Investigating dynamic expression patterns of HVGs across all time points and
cell types

     Inline graphic Timing: ∼5–10 min (for steps 15 to 23)

   In this section, we describe the normalization method used to obtain
   relative expression levels of HVGs associated with biological pathways
   of interest, across four different time points as well as cell types
   ([114]Figure 2B). The integrated Seurat object, average gene expression
   levels in each cell type, and the selected GO:BP (biological process
   gene ontology) terms from the pathway enrichment analysis are used as
   the inputs of this step.
     * 15.
       Import the integrated Seurat object, average gene expression levels
       in each cell type, and biological pathways of interest into R.

   # Load libraries

   library(Seurat)

   library(gprofiler2)

   library(ggplot2)

   library(tidyverse)

   # Set your working directory, pointing to the folder where all your
   input and output files will be saved

   setwd("PATH/TO/YOUR/WORKING/DIRECTORY")

   # Load objects

   sc_integrated <- readRDS(file = file =
   "PATH/TO/YOUR/WORKING/DIRECTORY/sc_integrated.rds")
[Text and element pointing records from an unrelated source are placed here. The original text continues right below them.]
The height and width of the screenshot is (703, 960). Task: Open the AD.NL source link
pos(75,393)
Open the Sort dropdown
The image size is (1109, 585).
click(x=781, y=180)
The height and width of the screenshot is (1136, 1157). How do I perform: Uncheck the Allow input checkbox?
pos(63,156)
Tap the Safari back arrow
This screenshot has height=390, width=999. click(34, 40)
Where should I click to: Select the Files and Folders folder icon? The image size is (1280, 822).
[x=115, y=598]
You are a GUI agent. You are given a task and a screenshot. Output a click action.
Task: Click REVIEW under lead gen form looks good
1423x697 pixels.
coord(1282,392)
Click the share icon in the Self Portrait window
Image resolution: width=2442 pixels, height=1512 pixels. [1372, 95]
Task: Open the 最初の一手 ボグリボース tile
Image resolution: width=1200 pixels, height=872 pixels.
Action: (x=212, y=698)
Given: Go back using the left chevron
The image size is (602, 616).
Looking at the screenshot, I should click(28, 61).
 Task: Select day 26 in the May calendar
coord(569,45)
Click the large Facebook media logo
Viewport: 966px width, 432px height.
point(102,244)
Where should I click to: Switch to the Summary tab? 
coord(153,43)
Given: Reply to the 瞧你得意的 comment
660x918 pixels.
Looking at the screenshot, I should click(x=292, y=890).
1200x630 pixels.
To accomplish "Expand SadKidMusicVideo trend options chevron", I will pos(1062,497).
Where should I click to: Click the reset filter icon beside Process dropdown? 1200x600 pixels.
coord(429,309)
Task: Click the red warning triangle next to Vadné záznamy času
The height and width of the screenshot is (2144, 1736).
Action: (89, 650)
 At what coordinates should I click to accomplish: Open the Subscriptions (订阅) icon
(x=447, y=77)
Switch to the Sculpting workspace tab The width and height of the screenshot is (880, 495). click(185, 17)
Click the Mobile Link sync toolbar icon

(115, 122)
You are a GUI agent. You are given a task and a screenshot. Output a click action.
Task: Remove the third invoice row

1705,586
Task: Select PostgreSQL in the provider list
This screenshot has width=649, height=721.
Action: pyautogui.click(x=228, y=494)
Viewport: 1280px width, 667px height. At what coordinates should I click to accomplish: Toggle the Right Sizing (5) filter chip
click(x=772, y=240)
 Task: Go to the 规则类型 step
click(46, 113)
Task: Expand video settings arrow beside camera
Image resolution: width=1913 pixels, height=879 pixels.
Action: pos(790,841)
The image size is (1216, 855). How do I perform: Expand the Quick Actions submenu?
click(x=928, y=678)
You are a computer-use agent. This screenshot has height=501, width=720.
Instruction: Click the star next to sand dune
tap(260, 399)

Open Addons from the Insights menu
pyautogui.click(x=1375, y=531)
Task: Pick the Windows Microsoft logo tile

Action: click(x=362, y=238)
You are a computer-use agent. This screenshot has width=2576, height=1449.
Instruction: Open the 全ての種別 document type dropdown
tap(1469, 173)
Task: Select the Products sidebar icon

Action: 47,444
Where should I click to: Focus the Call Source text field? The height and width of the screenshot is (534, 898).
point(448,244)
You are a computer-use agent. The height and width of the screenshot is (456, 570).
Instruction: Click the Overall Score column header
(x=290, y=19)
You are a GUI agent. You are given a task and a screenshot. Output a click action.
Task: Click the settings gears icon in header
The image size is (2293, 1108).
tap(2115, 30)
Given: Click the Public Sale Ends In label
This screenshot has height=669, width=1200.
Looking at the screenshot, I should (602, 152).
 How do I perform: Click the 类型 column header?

   Avg_expression_list <- readRDS(file =
   "PATH/TO/YOUR/WORKING/DIRECTORY/Avg_expression_list.rds")

   selected_GO_out <- readRDS(file =
   "PATH/TO/YOUR/WORKING/DIRECTORY/selected_GO_out.rds")

   selected_GO_out <- selected_GO_out$result
     * 16.
       Calculate the mean value of each gene across all cells from the
       integrated Seurat object.

   # Calculate the mean value of each gene from all cells

   exp_matrix <- GetAssayData(sc_integrated , slot = "data" , assay =
   "RNA") %>% data.frame() %>% rownames_to_column()

   rownames(exp_matrix) <- exp_matrix$rowname

   exp_matrix$rowname <- NULL

   exp_matrix$Mean <- rowMeans(exp_matrix)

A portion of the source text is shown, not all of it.